In order to prepare for the unemployment benefits denied hearing, claimants must consult the Notice of Benefit Determination the DLLR mailed them. These documents provide a summary of why the department denied their cases. In order to prepare for the trials with the hearing examiners, applicants must understand this reasoning. Similarly, petitioners should focus on providing supporting documentation or witnesses that prove their cases. Throughout the unemployment denial appeal hearing, claimants or their former employers also may have legal representation present. However, this is not a requirement for these trials.

After the denied UI appeals hearing ends, the examiners will mail their determinations to participants. If either party agrees with these decisions, they may appeal again. However, this time, they must direct their petitions to the Board of Appeals.

 

How can I apply for a federal unemployment extension in Maryland?  

Unless a Maryland unemployment benefits extension is in place, petitioners are unable to enroll in UI benefits beyond the state’s 26-week maximum. Congress must authorize the federal unemployment extension, which is available on either a statewide or national basis. While not common, this unemployment extension provides enrollees who have exhausted their UC benefits for the year with additional funds. The DLLR will notify eligible candidates when the program becomes available.

How do I contact the Maryland unemployment office?

The Maryland unemployment office has outposts in major cities throughout the state. In addition to calling the unemployment office, employers and claimants may visit these locations and ask their questions in person. The Baltimore UI office is located at:

500 N Calvert Street #401

Baltimore, Maryland 21202

FREQUENTLY ASKED QUESTIONS

When should I apply for unemployment insurance?

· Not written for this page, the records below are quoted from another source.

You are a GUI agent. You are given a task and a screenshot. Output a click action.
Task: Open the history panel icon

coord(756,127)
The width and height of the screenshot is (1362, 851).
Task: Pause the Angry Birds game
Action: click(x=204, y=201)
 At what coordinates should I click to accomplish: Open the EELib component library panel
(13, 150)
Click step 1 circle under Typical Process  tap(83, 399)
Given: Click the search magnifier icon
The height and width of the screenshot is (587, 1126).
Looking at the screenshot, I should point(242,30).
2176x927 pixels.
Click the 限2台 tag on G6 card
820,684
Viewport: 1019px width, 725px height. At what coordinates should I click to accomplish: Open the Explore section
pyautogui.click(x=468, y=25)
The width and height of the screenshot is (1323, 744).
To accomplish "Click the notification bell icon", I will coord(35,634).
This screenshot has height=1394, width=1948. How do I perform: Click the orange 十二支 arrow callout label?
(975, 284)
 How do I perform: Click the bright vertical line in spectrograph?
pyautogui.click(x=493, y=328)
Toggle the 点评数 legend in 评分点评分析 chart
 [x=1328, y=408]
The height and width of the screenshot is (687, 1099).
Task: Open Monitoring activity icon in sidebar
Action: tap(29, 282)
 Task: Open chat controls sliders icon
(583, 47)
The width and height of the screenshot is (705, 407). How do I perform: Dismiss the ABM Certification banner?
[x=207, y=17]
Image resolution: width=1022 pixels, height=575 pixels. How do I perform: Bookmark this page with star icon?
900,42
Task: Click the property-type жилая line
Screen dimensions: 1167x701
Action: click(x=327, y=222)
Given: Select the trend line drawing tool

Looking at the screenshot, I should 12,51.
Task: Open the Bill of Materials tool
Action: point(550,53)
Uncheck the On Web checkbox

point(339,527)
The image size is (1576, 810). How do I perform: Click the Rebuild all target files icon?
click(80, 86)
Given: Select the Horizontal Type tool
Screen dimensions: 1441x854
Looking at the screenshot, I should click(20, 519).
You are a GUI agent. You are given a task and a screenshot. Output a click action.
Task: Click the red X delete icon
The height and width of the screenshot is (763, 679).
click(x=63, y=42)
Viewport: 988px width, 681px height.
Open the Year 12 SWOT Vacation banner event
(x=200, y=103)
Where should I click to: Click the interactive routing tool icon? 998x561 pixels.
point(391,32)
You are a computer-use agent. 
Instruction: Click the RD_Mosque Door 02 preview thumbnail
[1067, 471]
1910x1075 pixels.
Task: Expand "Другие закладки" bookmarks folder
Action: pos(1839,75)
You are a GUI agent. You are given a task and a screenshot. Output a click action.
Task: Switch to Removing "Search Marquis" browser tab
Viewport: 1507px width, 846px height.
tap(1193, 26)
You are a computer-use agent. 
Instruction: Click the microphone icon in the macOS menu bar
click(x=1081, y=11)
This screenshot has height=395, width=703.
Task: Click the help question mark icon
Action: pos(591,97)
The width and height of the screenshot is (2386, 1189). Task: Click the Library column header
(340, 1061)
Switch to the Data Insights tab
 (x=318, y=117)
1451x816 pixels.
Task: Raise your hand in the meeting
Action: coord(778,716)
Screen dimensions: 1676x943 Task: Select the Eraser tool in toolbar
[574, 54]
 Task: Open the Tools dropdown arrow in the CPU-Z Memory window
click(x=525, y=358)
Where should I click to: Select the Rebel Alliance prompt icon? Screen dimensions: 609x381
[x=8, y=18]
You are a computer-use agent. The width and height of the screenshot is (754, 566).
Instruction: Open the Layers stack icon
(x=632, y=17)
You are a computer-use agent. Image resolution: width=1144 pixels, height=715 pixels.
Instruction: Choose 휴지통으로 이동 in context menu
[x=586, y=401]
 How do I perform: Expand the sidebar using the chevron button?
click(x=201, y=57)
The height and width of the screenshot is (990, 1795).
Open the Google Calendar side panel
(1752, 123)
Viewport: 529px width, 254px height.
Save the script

Right away. You shouldn’t wait to file an unemployment claim in the state of Maryland. As in most states, Maryland doesn’t consider the date that you were fired when providing benefits. Rather, the day you file your claim is when your unemployment benefits go into effect.

How much will I get paid from unemployment?

The amount you will be paid depends on your past earnings. However, the current maximum benefit amount in the state of Maryland is $430 per week.What is the Maryland UI Benefits Debit Card?The Maryland Unemployment Insurance Benefits Debit Card is issued to every individual who qualifies for unemployment insurance in the state of Maryland. The card act just like debit card and can be used anywhere Visa is accepted.

How will I receive my benefits?

All individuals who receive unemployment benefits in the state of Maryland get their benefits through the Maryland Unemployment Insurance Benefits Debit Card. This is the only method the state uses to pay out benefits as they stopped issuing checks back in 2009.